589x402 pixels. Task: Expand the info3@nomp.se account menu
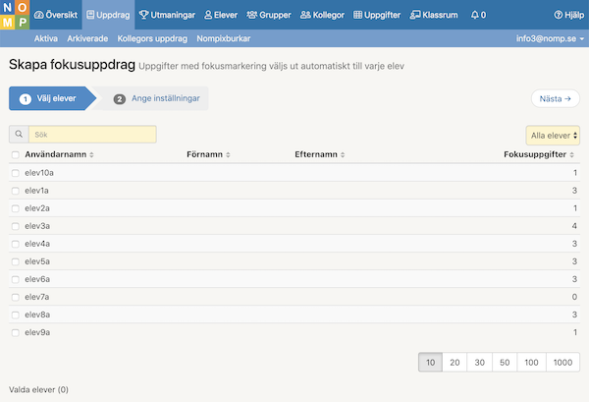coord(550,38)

----------------

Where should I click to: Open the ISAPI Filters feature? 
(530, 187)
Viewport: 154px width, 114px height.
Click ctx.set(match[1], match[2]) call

----------------

▸ Instructions to follow
Can you arrange the stretch from the line containing "589x402 pixels. Task: Expand" through the line containing "coord(550,38)" as a Markdown table with the columns Number and Line, skipping blank lines and leaving out the pictures?

▸ Output of the task
| Number | Line |
|---|---|
| 1 | 589x402 pixels. Task: Expand the info3@nomp.se account menu |
| 2 | coord(550,38) |